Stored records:
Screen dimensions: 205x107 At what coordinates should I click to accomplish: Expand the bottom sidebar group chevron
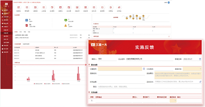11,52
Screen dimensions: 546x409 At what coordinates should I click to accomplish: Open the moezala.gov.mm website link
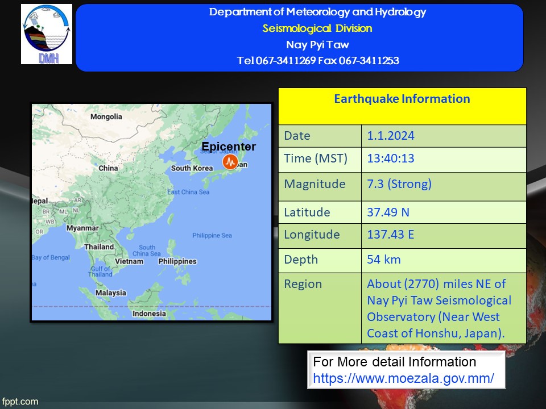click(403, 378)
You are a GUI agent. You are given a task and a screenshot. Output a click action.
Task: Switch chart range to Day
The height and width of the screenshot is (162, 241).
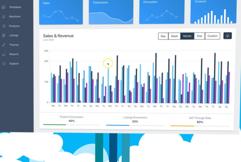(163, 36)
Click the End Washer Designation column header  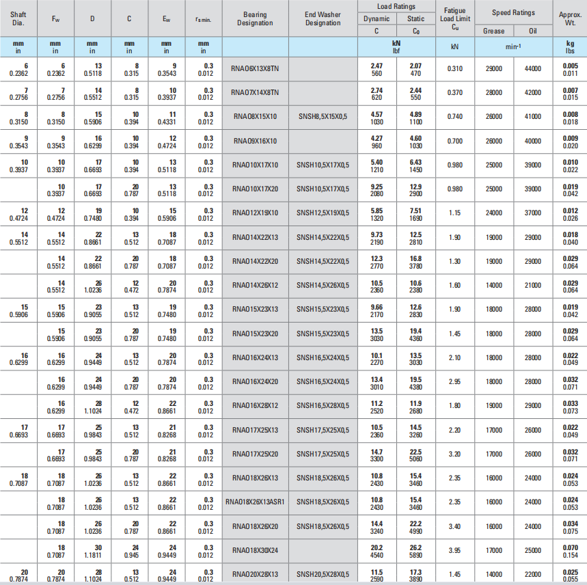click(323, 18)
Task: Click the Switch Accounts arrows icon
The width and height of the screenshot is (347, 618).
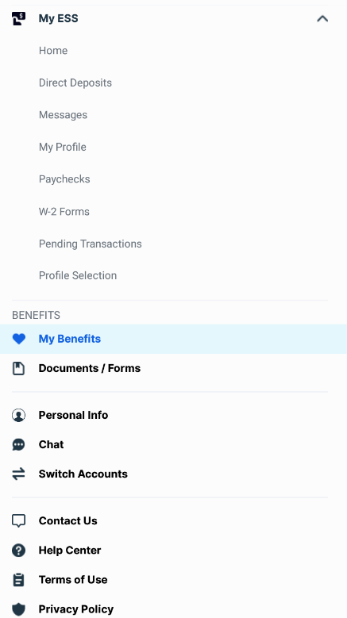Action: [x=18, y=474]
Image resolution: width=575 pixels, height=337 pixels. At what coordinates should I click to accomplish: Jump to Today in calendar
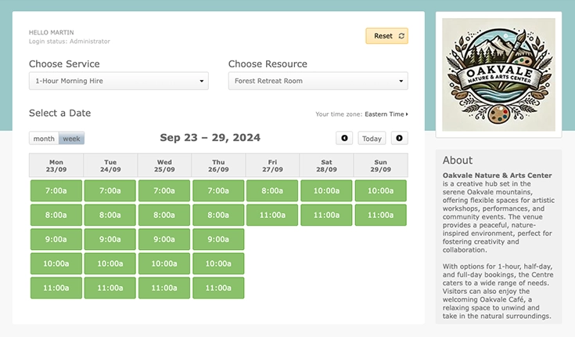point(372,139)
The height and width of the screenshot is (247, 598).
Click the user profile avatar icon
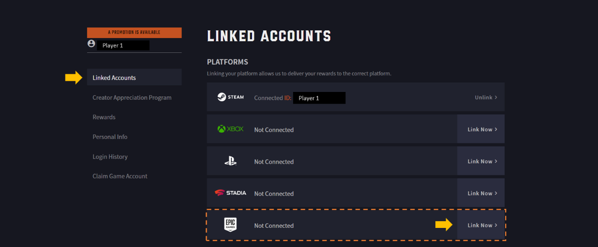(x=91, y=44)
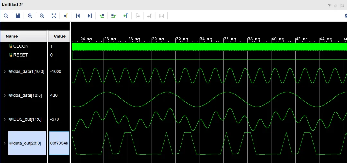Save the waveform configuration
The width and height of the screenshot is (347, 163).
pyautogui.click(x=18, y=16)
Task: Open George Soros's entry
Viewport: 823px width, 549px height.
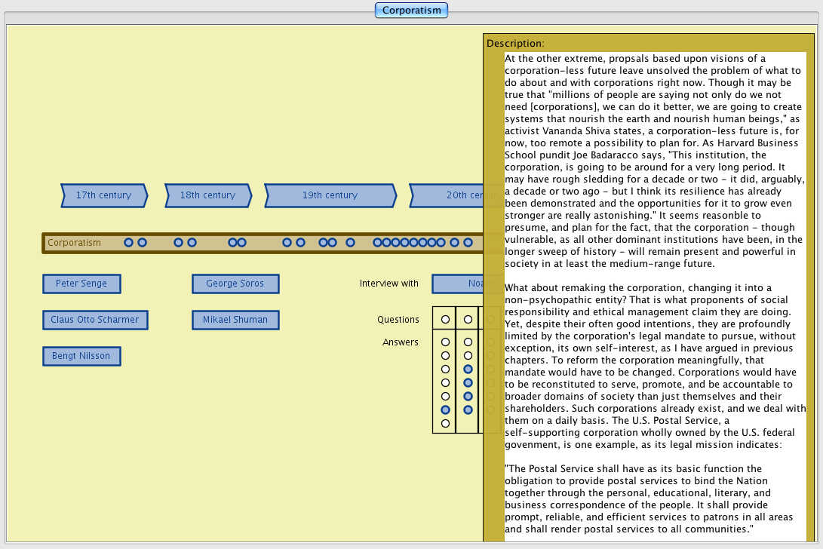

=== About this exercise ===
Exactly as written, set down the lines from the line holding "The width and height of the screenshot is (347, 618)." to the last line of the data, both ends included, pictures excluded.

=== Answer for the task ===
The width and height of the screenshot is (347, 618).
Action: [x=18, y=474]
Image resolution: width=575 pixels, height=337 pixels. At what coordinates should I click to accomplish: Jump to Today in calendar
point(372,139)
The height and width of the screenshot is (247, 598).
Click the user profile avatar icon
(x=91, y=44)
Save the waveform configuration
The width and height of the screenshot is (347, 163).
pyautogui.click(x=18, y=16)
Task: Open George Soros's entry
Viewport: 823px width, 549px height.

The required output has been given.